A Box–Behnken design for 15 experimental runs was employed in this study. To avoid bias, the 15 experiments were performed in random order. The variables and levels of octyl cinnamate biosynthesis selected for this study were: reaction time (4–12 h), reaction temperature (55–75 °C), and ultrasonic power (90–150 W), which are coded as shown in Table 1. Each experimental point was carried out in duplicate. The experimental data (Table 1) were analyzed by the response surface regression procedure of Design-Expert (Version 8.0.6.1, Stat-Ease Inc., Minneapolis, MN, USA), resulting in a second-order polynomial equation (Equation (1)), as shown below:

Y = β₀ + β₁X₁ + β₂ X₂ + β₃X₃ + β₁₂X₁X₂ + β₁₃X₁X₃ + β₂₃X₂X₃ + β₁₁X₁² + β₂₂X₂² + β₃₃X₃²

(2)

where Y is an experimental response, β₀ is a constant; β₁, β₂, and β₃ are linear coefficients; β₁₁, β₂₂, and β₃₃ are secondary effect coefficients; and β₁₂, β₁₃, and β₂₃ are variable interaction coefficients. Further, X₁ = temperature, X₂ = time, and X₃ = ultrasonic power.

4. Conclusions

In this study, an ultrasonic plus vacuum system was constructed to efficiently assist the immobilized lipase (Novozym^® 435) in the catalytic synthesis of octyl cinnamate.
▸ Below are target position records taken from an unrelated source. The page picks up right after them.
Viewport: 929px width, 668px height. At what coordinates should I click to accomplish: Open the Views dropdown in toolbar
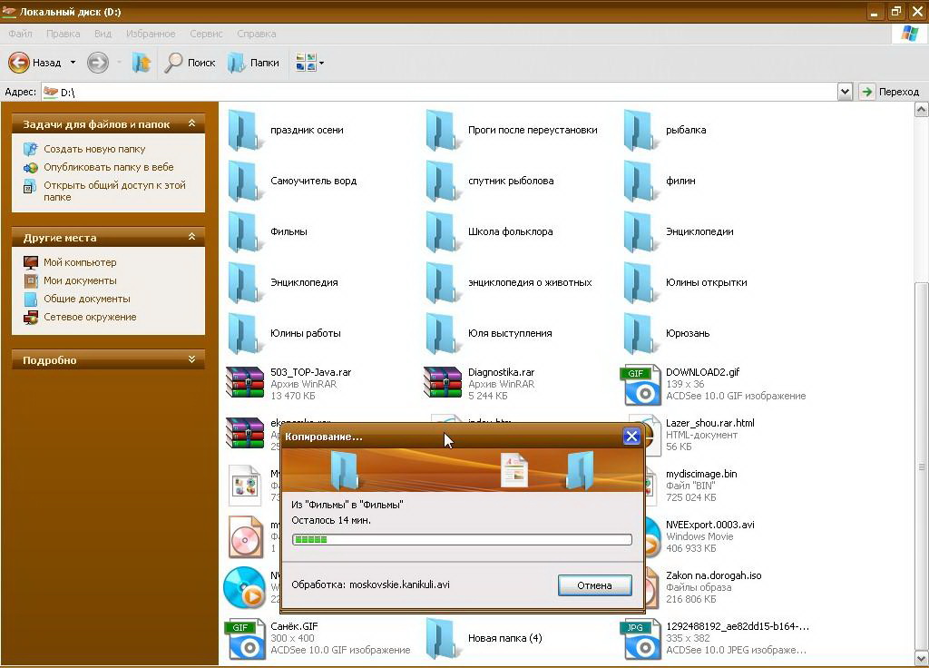[x=309, y=63]
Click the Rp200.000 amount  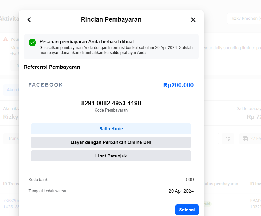(x=178, y=85)
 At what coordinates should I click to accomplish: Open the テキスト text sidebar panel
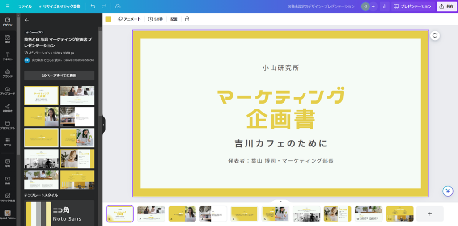pos(8,56)
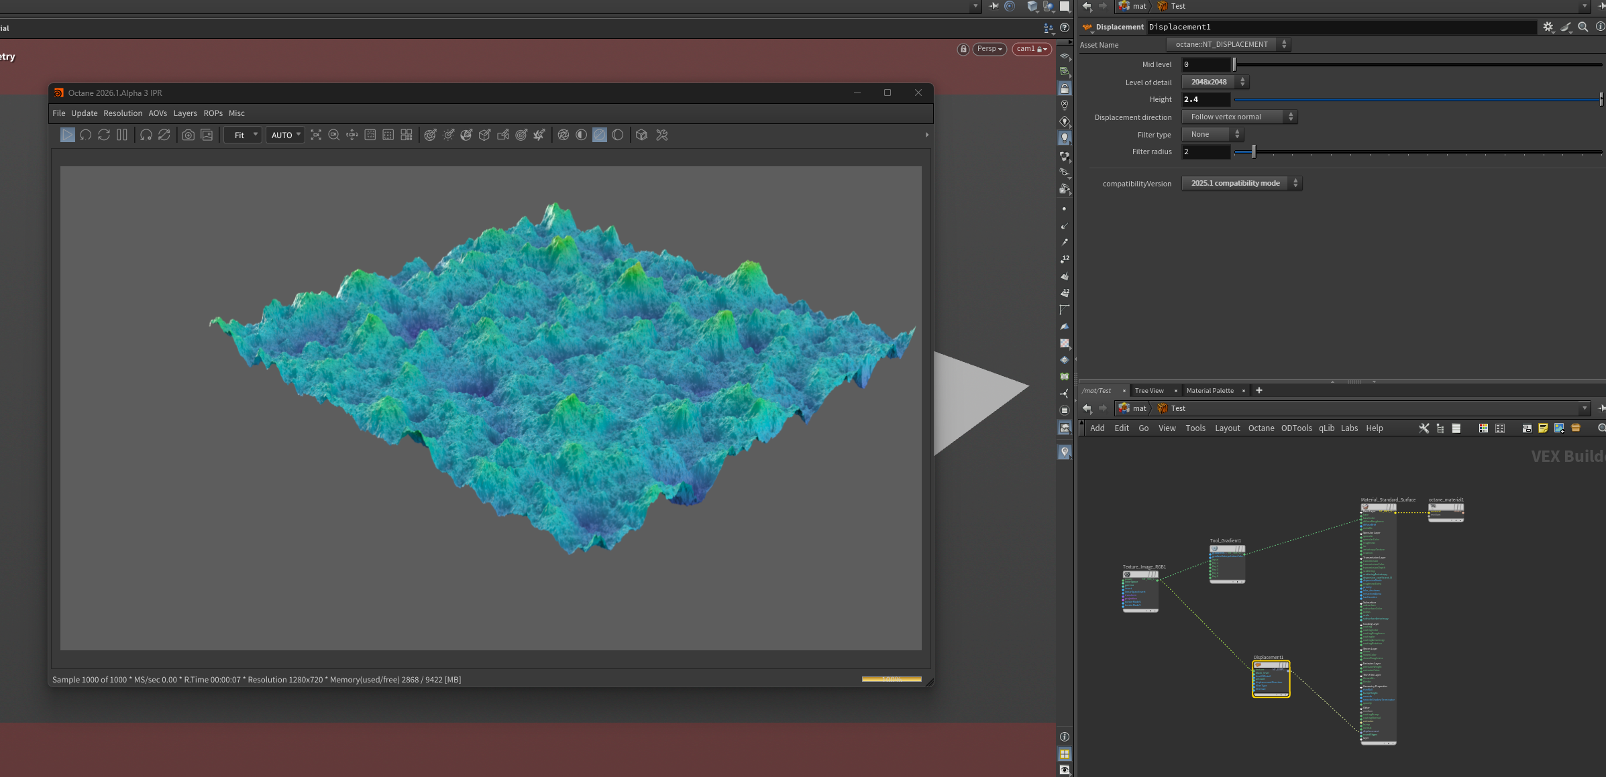The width and height of the screenshot is (1606, 777).
Task: Expand the Fit zoom dropdown
Action: [243, 135]
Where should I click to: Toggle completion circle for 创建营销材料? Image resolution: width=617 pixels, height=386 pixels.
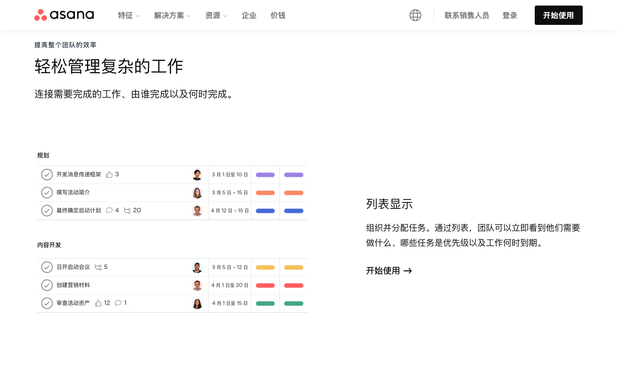tap(47, 285)
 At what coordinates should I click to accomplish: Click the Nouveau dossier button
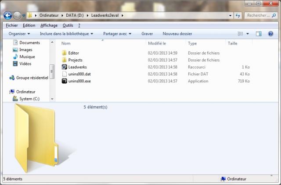(177, 33)
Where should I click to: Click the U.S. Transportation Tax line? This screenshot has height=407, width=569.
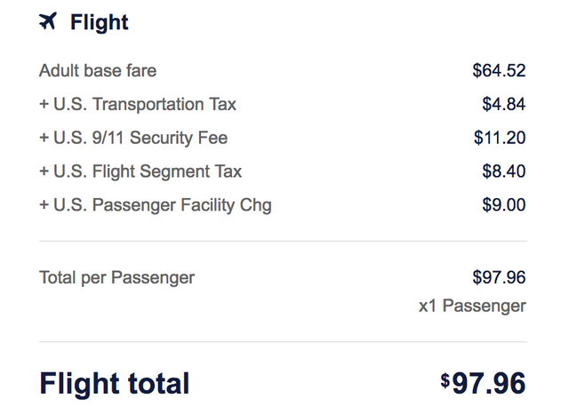pyautogui.click(x=138, y=104)
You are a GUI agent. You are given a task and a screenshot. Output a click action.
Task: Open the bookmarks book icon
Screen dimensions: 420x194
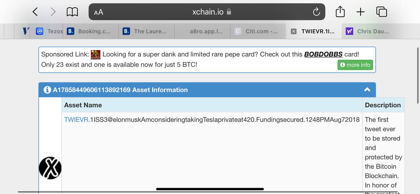click(72, 12)
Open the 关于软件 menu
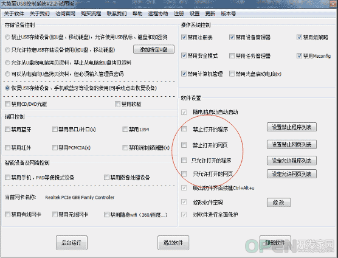This screenshot has height=258, width=338. click(14, 13)
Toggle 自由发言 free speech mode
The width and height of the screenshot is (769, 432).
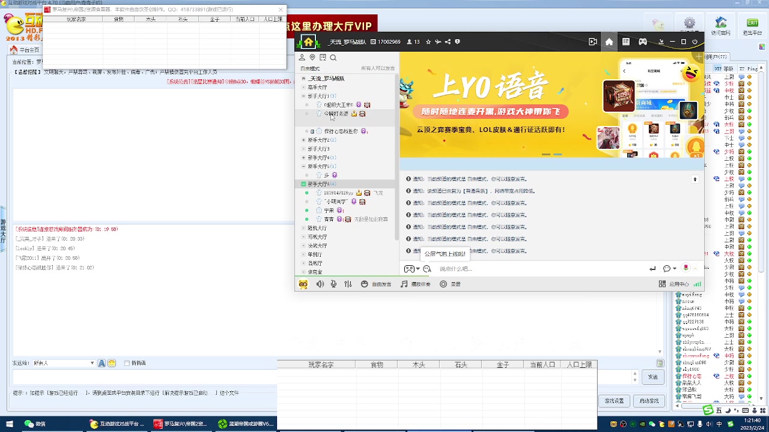click(x=377, y=284)
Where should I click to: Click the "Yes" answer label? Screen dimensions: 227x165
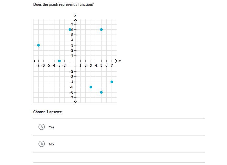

In this study, in order to model and optimize the biocatalysis, an RSM model based on the Box–Behnken design for the synthesis of octyl cinnamate was chosen, and the data were fitted and predicted. The high R² value indicates that a lipase-catalyzed synthesis of octyl cinnamate via an ultrasound plus vacuum system was successfully established by the use of a Box–Behnken design and RSM. The optimal conditions were: reaction temperature 74.6 °C, reaction time 11.1 h, and ultrasonic power 150 W. The conversion of octyl cinnamate under these conditions was 93.8%, while the predicted data of the RSM model were 94.6%. In conclusion, the combination of a vacuum evaporation system and solvent-free reaction conditions can shorten the reaction time and reaction temperature for the synthesis of octyl cinnamate.